Estudiosos se questionaram sobre a solidez da “filosofia hippie”, mas seus valores estavam mais que vivos na mente da sociedade pós-guerra

 

Thamires Mattos

 

Quem nunca se sentiu inconformado com o sistema ou a sociedade em geral? Para muitos, isso é um “estado permanente de espírito” – algo intrínseco e intenso. Durante a Guerra do Vietnã (1954-1975), várias pessoas estavam inconformadas. Elas, então, resolveram começar um movimento de contracultura que se opunha a qualquer tipo de discriminação – social, cultural ou física – e propuseram um estilo de vida em que a paz e o amor pudessem ser disseminados. Nasce aí o movimento hippie. Kombis, dreads, o festival de Woodstock, e artistas como Janis Joplin, Jimmy Hendrix, Caetano Veloso e Gilberto Gil são ícones dessa “tribo” que, mais que um grupo de pessoas, representa a vontade de mudar.

 

Os hippies são grandes defensores da natureza, à sua maneira. Adeptos da sustentabilidade vivem, na maior parte dos casos, com o lucro retirado da venda de artesanatos ou de outro tipo de arte. O “desapego” também faz parte da filosofia: ao colocar a mochila nas costas e viajar com sua comunidade, um hippie deixa tudo o que tinha antes para trás.

 

No fim da Guerra do Vietnã, muitas “sociedades alternativas” foram desmontadas, afinal, o evento que levou à criação do movimento havia acabado. Estudiosos se questionaram sobre a solidez da “filosofia hippie”, mas, não muito tempo depois, movimentos ecológicos em defesa dos direitos da mulher, animais, afrodescendentes, homossexuais e menos favorecidos se disseminaram. Os valores hippies estavam mais que vivos na mente da sociedade pós-guerra.

 

Hoje não é diferente.
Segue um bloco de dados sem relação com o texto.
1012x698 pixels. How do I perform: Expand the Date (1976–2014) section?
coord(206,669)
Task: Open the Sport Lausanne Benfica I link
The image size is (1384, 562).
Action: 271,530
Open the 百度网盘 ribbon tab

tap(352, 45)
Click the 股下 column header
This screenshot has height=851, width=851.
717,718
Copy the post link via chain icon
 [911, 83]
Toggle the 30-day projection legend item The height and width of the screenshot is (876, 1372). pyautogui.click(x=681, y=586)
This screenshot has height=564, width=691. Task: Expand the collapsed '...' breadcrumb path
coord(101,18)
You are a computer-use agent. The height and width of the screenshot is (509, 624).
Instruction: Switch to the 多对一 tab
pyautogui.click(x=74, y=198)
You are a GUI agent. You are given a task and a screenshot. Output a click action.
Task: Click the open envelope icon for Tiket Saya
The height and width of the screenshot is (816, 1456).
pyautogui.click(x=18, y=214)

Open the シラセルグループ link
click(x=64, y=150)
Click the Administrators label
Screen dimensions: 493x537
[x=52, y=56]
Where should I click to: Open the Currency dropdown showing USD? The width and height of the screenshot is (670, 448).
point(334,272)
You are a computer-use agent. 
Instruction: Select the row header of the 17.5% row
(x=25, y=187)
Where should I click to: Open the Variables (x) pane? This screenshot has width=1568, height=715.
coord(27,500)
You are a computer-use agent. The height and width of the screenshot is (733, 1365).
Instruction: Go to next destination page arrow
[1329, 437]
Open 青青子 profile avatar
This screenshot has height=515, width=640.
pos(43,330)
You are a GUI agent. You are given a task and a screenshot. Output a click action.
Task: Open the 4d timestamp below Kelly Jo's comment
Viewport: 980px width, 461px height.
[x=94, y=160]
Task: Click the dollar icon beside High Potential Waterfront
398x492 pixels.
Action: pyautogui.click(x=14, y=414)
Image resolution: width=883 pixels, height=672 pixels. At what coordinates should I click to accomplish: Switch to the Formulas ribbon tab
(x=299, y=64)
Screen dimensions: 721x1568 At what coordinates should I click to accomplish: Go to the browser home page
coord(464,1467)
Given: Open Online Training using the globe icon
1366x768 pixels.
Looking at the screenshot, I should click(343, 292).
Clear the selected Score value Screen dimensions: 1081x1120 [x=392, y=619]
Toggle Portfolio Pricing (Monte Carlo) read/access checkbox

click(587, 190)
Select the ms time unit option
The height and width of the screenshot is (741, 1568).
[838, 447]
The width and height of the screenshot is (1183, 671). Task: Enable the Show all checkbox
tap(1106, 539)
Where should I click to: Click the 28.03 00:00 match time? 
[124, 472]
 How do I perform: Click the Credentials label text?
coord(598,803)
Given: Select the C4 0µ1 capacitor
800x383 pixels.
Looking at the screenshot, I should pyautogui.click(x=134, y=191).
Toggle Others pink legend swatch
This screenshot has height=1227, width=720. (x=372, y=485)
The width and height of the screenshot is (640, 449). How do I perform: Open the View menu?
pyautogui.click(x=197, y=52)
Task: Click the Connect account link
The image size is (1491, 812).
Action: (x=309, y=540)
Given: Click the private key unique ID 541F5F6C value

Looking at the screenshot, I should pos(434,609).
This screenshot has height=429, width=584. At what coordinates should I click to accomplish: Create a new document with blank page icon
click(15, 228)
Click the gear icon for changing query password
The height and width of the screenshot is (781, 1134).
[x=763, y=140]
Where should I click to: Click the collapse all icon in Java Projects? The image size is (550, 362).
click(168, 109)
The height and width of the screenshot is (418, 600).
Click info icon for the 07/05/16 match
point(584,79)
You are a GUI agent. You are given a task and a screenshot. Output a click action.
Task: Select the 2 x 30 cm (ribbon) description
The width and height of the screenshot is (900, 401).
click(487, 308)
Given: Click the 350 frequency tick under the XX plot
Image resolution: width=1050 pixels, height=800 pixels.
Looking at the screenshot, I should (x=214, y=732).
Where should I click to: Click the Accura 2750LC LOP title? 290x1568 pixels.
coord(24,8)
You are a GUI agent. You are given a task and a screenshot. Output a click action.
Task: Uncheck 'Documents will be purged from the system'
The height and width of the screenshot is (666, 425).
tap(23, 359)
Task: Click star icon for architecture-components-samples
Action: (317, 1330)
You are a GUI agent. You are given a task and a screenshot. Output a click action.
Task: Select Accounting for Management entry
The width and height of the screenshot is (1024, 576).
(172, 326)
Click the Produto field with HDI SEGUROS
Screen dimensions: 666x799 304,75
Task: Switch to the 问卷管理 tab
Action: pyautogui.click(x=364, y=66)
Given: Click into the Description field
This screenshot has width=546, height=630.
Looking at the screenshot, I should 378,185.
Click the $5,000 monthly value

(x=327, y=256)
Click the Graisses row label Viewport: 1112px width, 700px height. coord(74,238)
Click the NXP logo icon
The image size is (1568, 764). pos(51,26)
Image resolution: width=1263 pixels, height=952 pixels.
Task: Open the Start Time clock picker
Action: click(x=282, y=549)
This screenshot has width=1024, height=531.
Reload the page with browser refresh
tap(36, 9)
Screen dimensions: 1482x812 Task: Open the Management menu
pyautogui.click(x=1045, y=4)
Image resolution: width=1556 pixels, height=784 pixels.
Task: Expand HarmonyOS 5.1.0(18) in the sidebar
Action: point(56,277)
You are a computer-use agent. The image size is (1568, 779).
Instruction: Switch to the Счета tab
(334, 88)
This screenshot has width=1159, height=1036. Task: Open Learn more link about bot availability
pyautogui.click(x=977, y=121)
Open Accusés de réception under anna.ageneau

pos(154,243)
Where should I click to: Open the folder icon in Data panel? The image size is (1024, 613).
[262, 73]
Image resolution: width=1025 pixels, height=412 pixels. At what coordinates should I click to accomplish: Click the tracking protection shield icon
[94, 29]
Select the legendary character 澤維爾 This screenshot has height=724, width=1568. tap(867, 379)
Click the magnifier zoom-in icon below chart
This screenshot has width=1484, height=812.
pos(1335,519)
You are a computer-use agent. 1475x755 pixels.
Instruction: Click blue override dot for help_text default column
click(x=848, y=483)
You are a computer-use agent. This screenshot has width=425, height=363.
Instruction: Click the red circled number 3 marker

Apesar de comunidades hippies ainda existirem isoladas do resto da sociedade, não estão em nosso “menu” de assuntos principais para discussão. Entretanto, as mudanças climáticas, ecossustentabilidade, o feminismo “moderno” e a quebra de preconceitos estão na ponta da língua. E, já que a voz do povo forma as pautas da mídia (assim deveria ser, pelo menos), não é difícil ver capas de jornais com o meio ambiente em foco, manchetes de noticiários em rádios/programas de tv sobre a comunidade LGBT e portais de notícias, que, ao invés de pregar a mulher do século 18, valorizam os direitos da atual. O foco dos meios de comunicação pode não ser o movimento hippie em si, mas suas ideias estão muito presentes. Portais como o Catraca Livre e o Hypeness são grandes expoentes dessa tendência.

 

Infelizmente, nem tudo é um mar de rosas. Os valores hippies se opõem ao capitalismo – consequência dele é a massificação cultural. A moda trouxe tendências hippies para o guarda-roupa de milhões de pessoas, transformando uma luta por igualdade, amor e paz em um simples pedaço de tecido costurado por máquinas e vendido a preço de ouro em alguma loja de grife. Revistas adolescentes, como a Capricho e a TodaTeen, aplaudem esse tipo de comportamento, criando uma multidão de meninas (e meninos) fúteis. O tipo de geração que faz o sinal de “Paz e Amor” sem saber o que ele realmente significa, ou, pelo menos, por que grupo foi criado é um exemplo. Por isso, me questiono: será que se uma guerra começasse hoje, essa (que é a minha) geração teria a coragem de impor valores divergentes, ou se esquivaria de todas as discussões? Só sei de uma coisa: contracultura é protesto, não cult.